What is worse, its policy of forbearance has led to banks operating like a cabal that has captured the regulator through multiple cosy relationships. The victims are we, the people. We are affected through increasing cost of services (to fund the losses due to bad loans), the regular failure of cooperative banks (failed supervision) and disruption caused by drastic action following every scam (failure of leasing and finance companies in the 1990s which hurt thousands of fixed deposit-holders).
And, yet, RBI remains comfortably protected in its ivory tower. It is not questioned for its failures (failed supervision of National Housing Bank, Global Trust Bank, cooperative banks and overseas corporate bodies). All these are dwarfed by the criminal neglect of the gigantic bad loan problem, which has been ignored and buried by three successive governors, even after the bank unions had begun to agitate about the problem and warn about the consequences. Individual officials have never been questioned for their inaction in half a century.
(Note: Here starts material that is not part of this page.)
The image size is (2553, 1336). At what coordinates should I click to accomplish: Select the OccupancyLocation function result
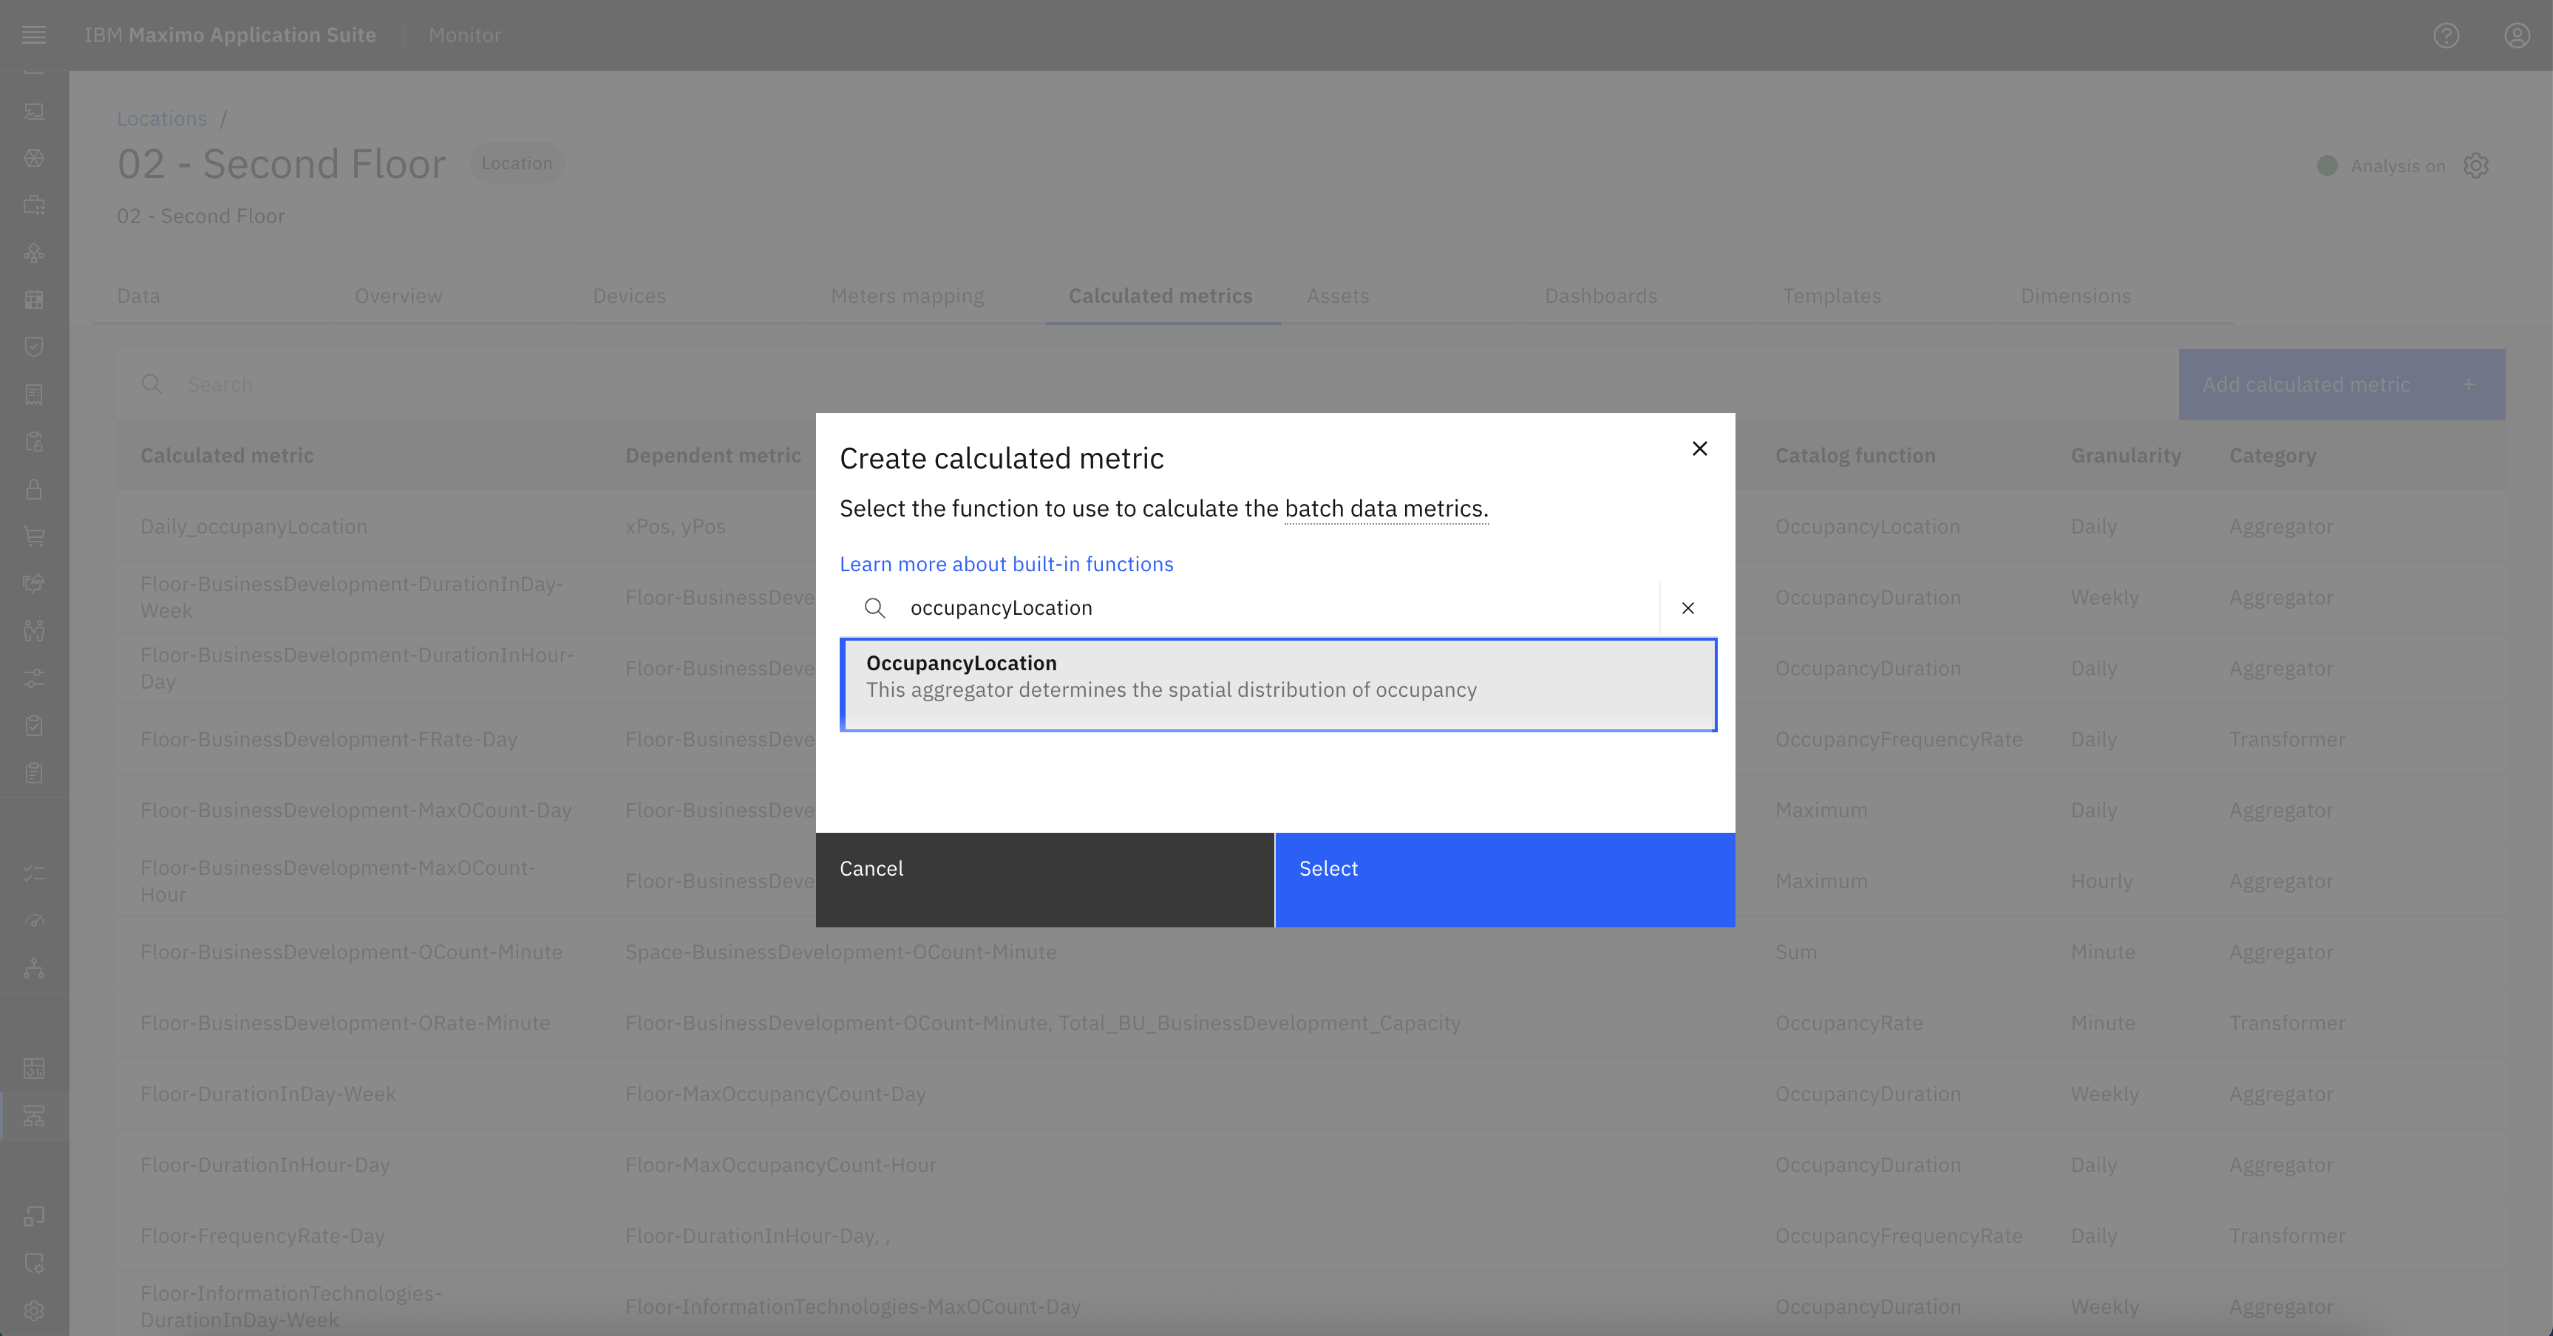1277,685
Can this continue? At a time when the pressure to privatise public sector banks (PSBs) is mounting and the government has introduced a Bill to use depositors’ and shareholders’ money to recapitalise banks (Financial Resolution and Deposit Insurance Bill 2017), it is imperative that we demand transparency and accountability at the supervisory level as well.
Plenty of individuals have been fighting lonely battles to shine the light on RBI’s inspection, supervision and redress mechanism; but, policy-makers are unmoved, even though bad loan figures are already mind-numbing.
Consider these. On 6th March, finance minister (FM)Arun Jaitely told the Rajya Sabha that loans worth Rs81,683 crore were written-off by PSBs in 2016-17 alone. While the FM claimed that these technical write-offs are for tax benefit and capital optimisation (and borrowers continue to be liable for repayment), this is mere eyewash.
It is abundantly clear that recovery from loans written off, in the biggest cases that are now being sold under bankruptcy law provisions, is less than 20%. The losses are real and will eventually be paid by the exchequer. In fact, Dr KC Chakrabarty, former deputy governor of RBI, has repeatedly called such write-offs a massive scam.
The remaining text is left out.